■ Document extract ■

Mitch McConnell has had an anxiety-filled year. He’s had to put up with an intermittently scary Democratic opponent that he’s had to fight with cascades of money dragging her down to his own low level of popularity. And he’s had to worry about whether his party could fully exploit the most favorable landscape since 1994 and give him the Majority Leader’s gavel.

But as veteran Congress-watcher Norm Ornstein points out in an erudite column at National Journal today, control of the Senate will pose new problems for ol’ Mitch, and not just because the White House remains in Democratic hands. The more enduring problem is that he’ll be dealing with up to seven senators who are running for re-election in blue states in a presidential year; three-to-five senators running for president; and then the House, where the dynamics that led to a government shutdown and the destruction of immigration reform legislation may well be more intense than before. So a lot of the gabbing about what McConnell “wants to do” between 2014 and 2016 may be more academic than anyone is recognizing just yet. And then there’s this:

I have talked off the record to some aides to tea-party Republicans in the House, who say that they are getting a lot of push from their activist voters to impeach the president. They, like their leaders, know how catastrophic that would be for Republicans heading into 2016 and will do what they can to head off any such move by hotheads. But if we assume that the president, determined to enhance and extend his legacy, implements major executive orders on immigration and climate change, there will be howls of outrage from the base and many lawmakers, and the likes of Rush Limbaugh, Sean Hannity, Mark Levin, Erick Erickson, and Laura Ingraham will not be holding them back. More than likely, neither would Ted Cruz. Another challenge for House and Senate Republican leaders to keep their party from veering off the edge.

■ Exercise task A ■
Answer these questions from the commentary on McConnell:
(i) The favorable landscape is called the best since which year?
(ii) In which publication did Norm Ornstein's column appear?
(iii) How many senators running for president does Ornstein expect McConnell to deal with?
■ Exercise task B ■
Does each statement agree with the commentary on McConnell? Answer yes or no, and quote the words that decide it.
(i) The White House is in Republican hands.
(ii) Aides to tea-party Republicans in the House report pressure from activist voters to impeach the president.
(iii) McConnell may face up to ten senators running for re-election in blue states.

Pointing records for text and elements:
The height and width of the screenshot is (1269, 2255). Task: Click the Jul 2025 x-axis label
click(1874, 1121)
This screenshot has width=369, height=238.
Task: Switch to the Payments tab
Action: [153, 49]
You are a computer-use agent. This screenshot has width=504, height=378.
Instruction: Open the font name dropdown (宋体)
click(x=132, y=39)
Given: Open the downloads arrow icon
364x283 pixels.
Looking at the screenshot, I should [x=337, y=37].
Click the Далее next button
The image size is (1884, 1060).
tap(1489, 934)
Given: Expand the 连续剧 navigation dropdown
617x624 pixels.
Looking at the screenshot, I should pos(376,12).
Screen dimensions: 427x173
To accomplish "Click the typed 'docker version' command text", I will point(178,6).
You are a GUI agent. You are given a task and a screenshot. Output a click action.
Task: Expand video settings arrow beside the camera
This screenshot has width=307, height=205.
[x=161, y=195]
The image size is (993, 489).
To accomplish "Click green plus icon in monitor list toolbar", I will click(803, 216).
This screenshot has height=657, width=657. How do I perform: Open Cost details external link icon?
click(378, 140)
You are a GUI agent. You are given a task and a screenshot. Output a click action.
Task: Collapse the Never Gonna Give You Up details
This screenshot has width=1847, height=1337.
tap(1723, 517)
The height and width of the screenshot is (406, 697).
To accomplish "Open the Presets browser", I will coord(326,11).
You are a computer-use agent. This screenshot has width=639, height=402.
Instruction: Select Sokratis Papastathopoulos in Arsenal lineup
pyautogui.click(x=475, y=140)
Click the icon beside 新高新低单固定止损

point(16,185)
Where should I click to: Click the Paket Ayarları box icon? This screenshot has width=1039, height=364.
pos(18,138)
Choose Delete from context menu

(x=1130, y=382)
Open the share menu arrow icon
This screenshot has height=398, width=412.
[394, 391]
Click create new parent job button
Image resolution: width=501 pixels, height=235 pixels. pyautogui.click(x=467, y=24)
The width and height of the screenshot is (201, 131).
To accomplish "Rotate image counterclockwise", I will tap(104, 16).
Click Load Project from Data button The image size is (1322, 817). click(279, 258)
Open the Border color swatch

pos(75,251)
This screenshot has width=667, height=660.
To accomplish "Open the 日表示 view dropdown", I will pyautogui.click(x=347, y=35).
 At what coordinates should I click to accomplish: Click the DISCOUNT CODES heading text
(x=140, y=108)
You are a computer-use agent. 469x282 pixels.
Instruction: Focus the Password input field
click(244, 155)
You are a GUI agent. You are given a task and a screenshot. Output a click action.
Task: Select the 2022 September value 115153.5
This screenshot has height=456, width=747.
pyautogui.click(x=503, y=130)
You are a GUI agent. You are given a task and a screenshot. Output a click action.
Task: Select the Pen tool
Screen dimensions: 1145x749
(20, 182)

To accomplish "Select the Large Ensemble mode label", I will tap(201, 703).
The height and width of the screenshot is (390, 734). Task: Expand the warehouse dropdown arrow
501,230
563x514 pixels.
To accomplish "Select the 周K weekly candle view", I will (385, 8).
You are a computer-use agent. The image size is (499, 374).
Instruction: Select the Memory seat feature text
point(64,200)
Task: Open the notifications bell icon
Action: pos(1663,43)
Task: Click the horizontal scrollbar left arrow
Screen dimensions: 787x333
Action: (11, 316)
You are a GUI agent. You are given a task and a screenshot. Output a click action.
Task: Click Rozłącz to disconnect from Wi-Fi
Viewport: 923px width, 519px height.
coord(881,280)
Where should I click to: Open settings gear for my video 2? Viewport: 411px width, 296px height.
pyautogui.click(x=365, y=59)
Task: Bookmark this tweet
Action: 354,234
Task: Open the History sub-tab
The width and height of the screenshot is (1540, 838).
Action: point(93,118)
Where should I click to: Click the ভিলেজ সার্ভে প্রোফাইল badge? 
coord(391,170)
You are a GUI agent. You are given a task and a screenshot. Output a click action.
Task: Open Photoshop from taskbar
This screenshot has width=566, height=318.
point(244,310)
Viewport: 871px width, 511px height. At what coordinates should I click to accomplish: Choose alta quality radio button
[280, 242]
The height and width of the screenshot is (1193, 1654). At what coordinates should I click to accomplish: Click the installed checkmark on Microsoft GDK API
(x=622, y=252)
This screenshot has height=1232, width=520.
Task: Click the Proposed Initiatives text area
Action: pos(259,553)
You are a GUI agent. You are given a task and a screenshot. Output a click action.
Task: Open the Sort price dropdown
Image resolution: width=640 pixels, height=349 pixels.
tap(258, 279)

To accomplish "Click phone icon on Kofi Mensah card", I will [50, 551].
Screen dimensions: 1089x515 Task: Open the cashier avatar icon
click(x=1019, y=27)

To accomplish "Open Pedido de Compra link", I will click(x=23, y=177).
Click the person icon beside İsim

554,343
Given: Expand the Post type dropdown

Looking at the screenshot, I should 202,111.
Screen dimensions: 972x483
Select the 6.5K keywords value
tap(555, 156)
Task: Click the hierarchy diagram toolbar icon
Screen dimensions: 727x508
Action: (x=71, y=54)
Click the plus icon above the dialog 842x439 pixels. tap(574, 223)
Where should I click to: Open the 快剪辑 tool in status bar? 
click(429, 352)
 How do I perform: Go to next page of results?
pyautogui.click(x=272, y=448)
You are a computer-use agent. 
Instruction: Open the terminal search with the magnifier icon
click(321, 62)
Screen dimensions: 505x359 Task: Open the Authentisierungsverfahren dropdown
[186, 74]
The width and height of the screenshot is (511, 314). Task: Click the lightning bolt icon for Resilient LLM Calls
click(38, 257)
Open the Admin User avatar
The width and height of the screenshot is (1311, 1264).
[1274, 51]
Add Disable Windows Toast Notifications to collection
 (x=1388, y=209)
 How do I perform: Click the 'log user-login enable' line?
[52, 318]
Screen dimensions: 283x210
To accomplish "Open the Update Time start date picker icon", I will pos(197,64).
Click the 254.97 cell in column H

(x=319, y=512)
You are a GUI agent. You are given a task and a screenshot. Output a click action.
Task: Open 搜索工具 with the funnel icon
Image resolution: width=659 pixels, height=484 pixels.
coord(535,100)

■ Expected answer A ■
(i) 1994
(ii) National Journal
(iii) Three to five

■ Expected answer B ■
(i) No: "the White House remains in Democratic hands"
(ii) Yes: "they are getting a lot of push from their activist voters to impeach the president"
(iii) No: "up to seven senators who are running for re-election in blue states in a presidential year"